Metformin is the first line medication for the treatment of type II diabetes. A rare complication of chronic metformin use is MALA.

  • Incidence: 2-9 cases per 100,000 patients
  • Mortality: 30-50%

The association between metformin accumulation and development of lactic acidosis is controversial as patients with suspected MALA experience concurrent illnesses such as sepsis/septic shock, tissue hypoxia, and/or organ dysfunction (especially renal failure).
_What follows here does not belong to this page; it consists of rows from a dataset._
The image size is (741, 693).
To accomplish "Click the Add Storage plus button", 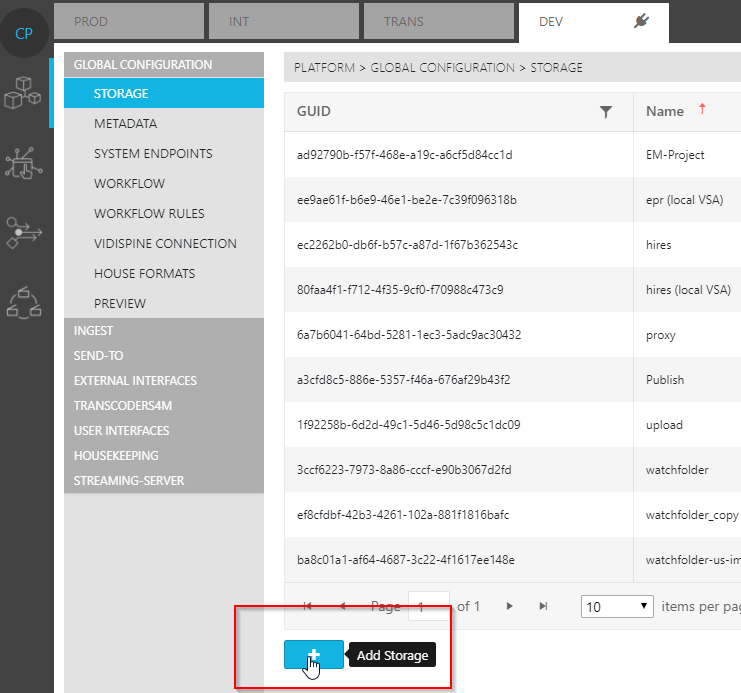I will tap(313, 655).
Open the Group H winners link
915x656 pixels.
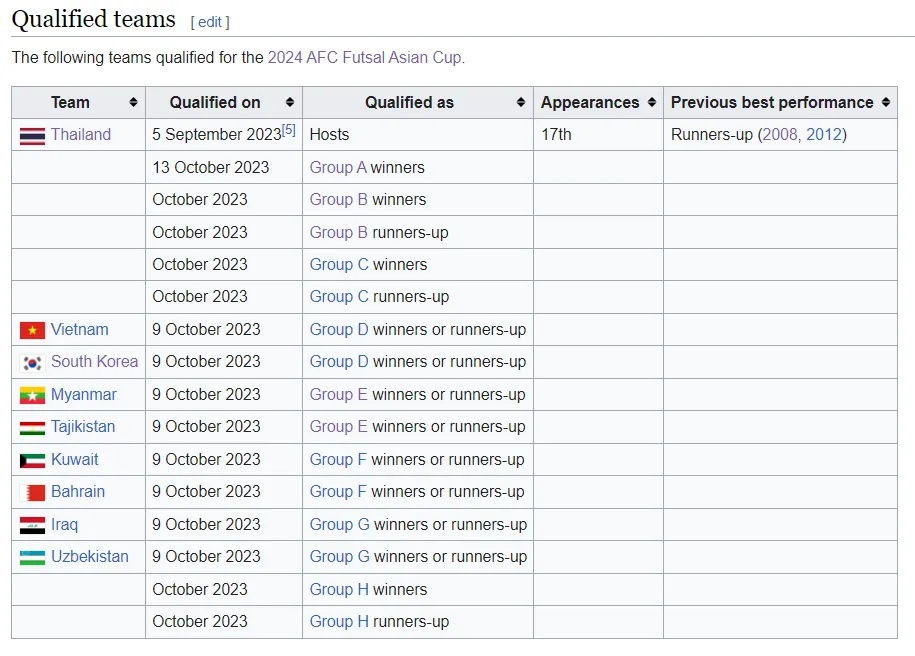[339, 589]

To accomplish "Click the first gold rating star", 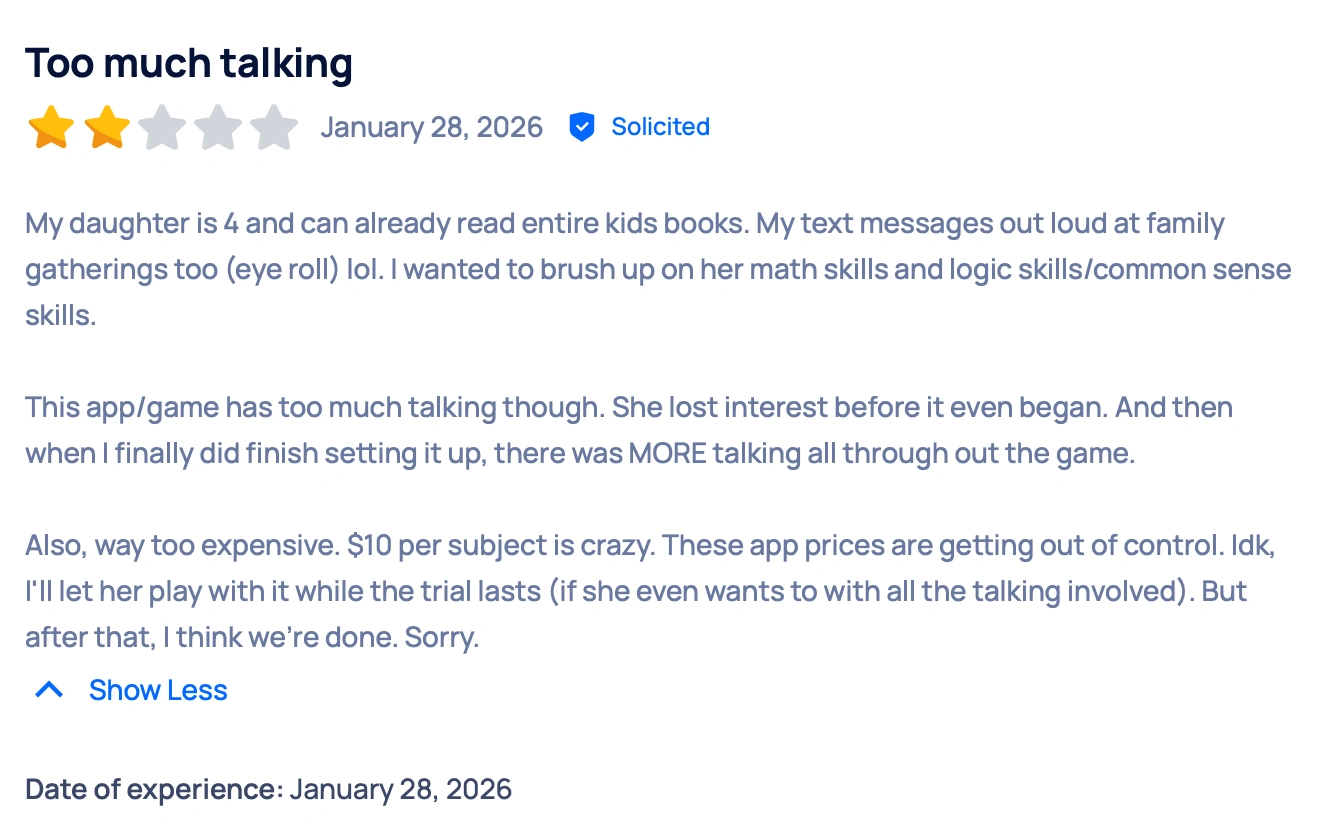I will pyautogui.click(x=51, y=128).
  • Greater than 90% of metformin (unchanged) is eliminated by the kidney.
  • Metformin accumulation (from renal failure) leads to inhibition of complex I of the electron transport chain.1,2
  • A case series of 66 patients MALA experienced severe lactic acidosis (pH: 6.91+ 0.18; lactate 14.36+ 4.9 mmol/L) and renal failure (Cr 7.24 + 3.29 mg/dL)3
  • Prodromal GI symptoms in 77%
  • Clinical findings at time of admission/presentation:
  • AMS/coma: 57%
  • Dyspnea/hyperventilation: 42%
  • Hemodynamic shock: 39%
  • Hypotension (SBP < 100 mmHg): 23%
  • No correlation between lactate and metformin level.
  • Risk factors
    • Renal failure (metformin accumulation)
    • Elderly population (higher mortality)
    • Cardiac or respiratory insufficiency causing central hypoxia
    • Sepsis/septic shock
    • Liver disease
    • IV contrast use (resulting in renal insufficiency)
  • Treatment: emergent hemodialysis

References

  1. Owens MR et al. Evidence that metformin exerts its anti-diabetic effects through inhibition of complex 1 of the mitochondrial respiratory chain.   Biochem J. 2000;348;607-614.
  2. Protti A et al.  Metformin overdose, but not lactic acidosis per se, inhibits oxygen consumptions in pigs. Crit Care 2012;16:R75.
  3. Vecchio S et al. Metformin accumulation: lactic acidosis and high plasmatic metformin levels in a retrospective case series of 66 patients on chronic therapy. Clin Toxicol 2014;52:129-135.